Abra tenuis (Montagu, 1803)
Denmark to Mauritania, Mediterranean.
Original taxon: Mactra tenuis.
Synonyms: bielzi, bielziana, nucleolata, trigona.
2-3m deep, on sand, Jerba, Tunisia. 6mm.
 
« Mactra with a compressed, sub-triangular, equilateral, semi-pellucid, thin, white shell, concentrically wrinkled ; umbo small, central, much produced, and not turning to either side. Inside moderately smooth and glossy, with a broad, but nearly obsolete, conic cicatrix, running to a point across the middle of the shell, towards the beak ; hinge furnished with a bifurcated tooth, and a narrow foviola ; and remote, lateral, laminated teeth, one on each side in one valve ; in the other a plain single tooth, with a corresponding cartilage cavity, but no lateral laminae. Length a quarter of an inch ; breadth rather more… » – G. Montagu: Testacea Brittanica, London 1803 p.572.

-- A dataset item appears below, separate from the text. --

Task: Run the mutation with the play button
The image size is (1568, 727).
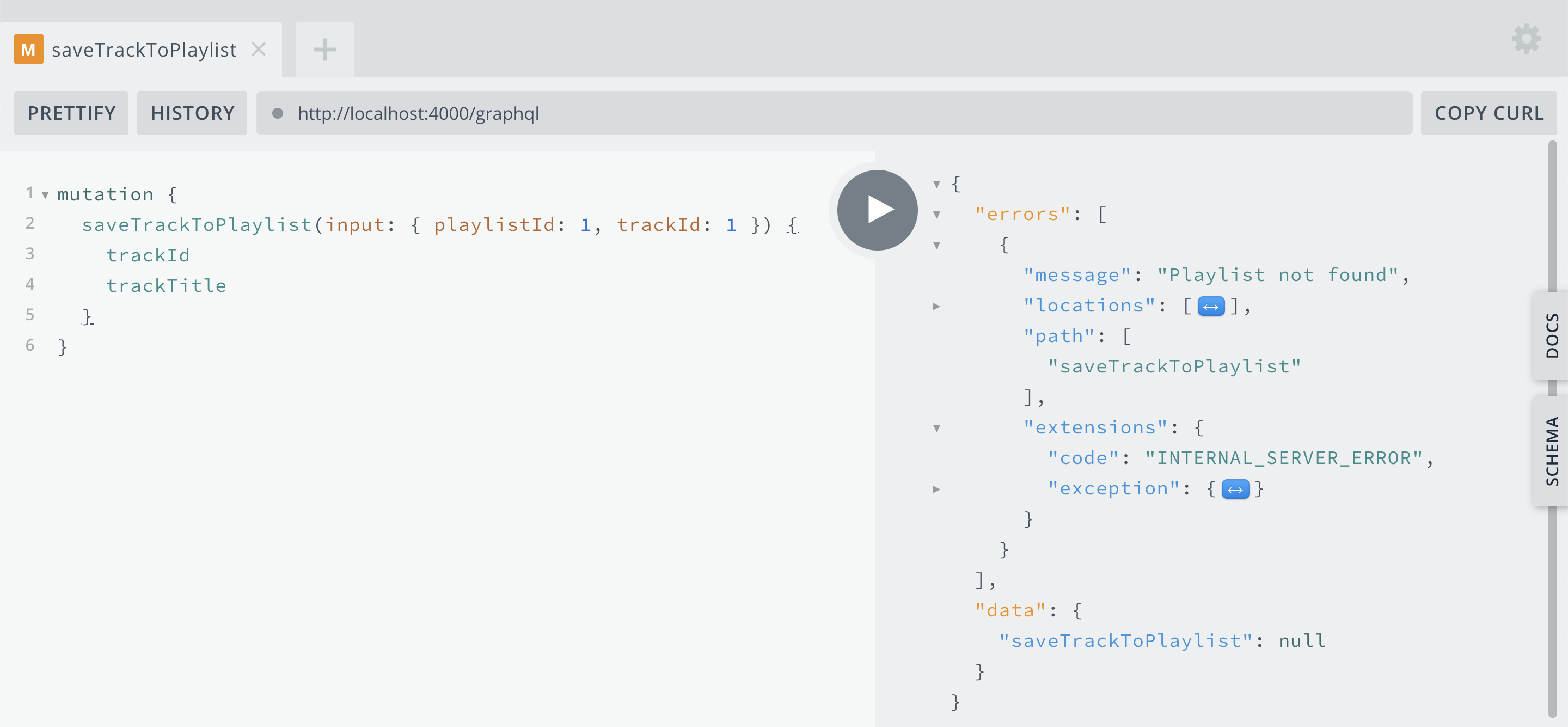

Young specimen from the shore at Georgioúpoli, east of Chaniá, NW. Crete. 2,3mm.
Shallow water, in a salt marsh habitat at Gore Cove, Moonfleet, West Fleet Lagoon, near Weymouth, Dorset, United Kingdom. 6,2-7,5mm.
« The hinge is somewhat similar to that of M. compressa, but the foviola is not so broad, and is at once distinguished by the lateral teeth, which that shell is destitute of ; it differs also in shape, being much more angulated, and produced at the beak, as well as the cicatricula. » – G. Montagu: Ibid. The word foviola used by Montagu seems to be the latin foveola, from fovea: excavation, hole. A foveola might be a little depression.
In the marsh, west of the viking encampment, Anse de Vigneux, Saint-Suliac, Bassin de la Rance, NE. Brittany, NW. France. Original picture provided by P. Corbrion for iNaturalist.